Alstom then attempted to have the award annulled in Switzerland, the seat of the arbitration, on the basis that the award was contrary to Swiss public policy.  The Swiss Federal Supreme Court refused to look behind the tribunal's analysis of the facts with respect to corruption, and Alstom's annulment application failed. 

However, in 2019, the Paris Court of Appeal quashed an order for enforcement of the award in France, finding that there were “serious, precise and consistent indicia” that the sums Alstom paid to ABL were used to bribe Chinese government officials, adopting a more expansive red flags approach than that adopted by the tribunal.  In October 2021, France’s Court de Cassation overturned the 2019 Paris Court of Appeal’s ruling, indicating that the lower court had distorted certain portions of the hearing transcripts.  

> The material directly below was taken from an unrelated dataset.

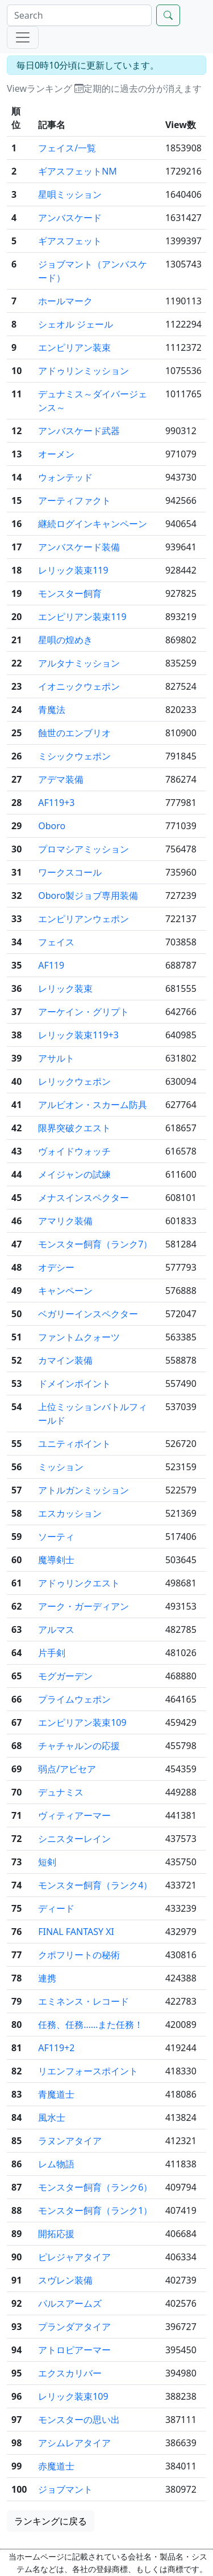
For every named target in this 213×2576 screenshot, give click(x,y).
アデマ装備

In the meantime, in June 2020, the Commercial Court in London also considered Alstom's bribery allegations in the context of a parallel enforcement application in the English courts.  The Commercial Court did not accept the red flags approach, commenting that the substance of the allegations was “entirely unspecific and based on suspicions and inferences” and that Alstom had not met the required standard of proof (as matter of Swiss applicable law). 

That notwithstanding, investors in riskier jurisdictions where corruption issues may be more prevalent should be alert to the possibility that any potential claims will be challenged on the grounds there are indicia of corruption.  Investors should therefore consider putting in place appropriate anti-corruption policies and procedures, and implementing them diligently.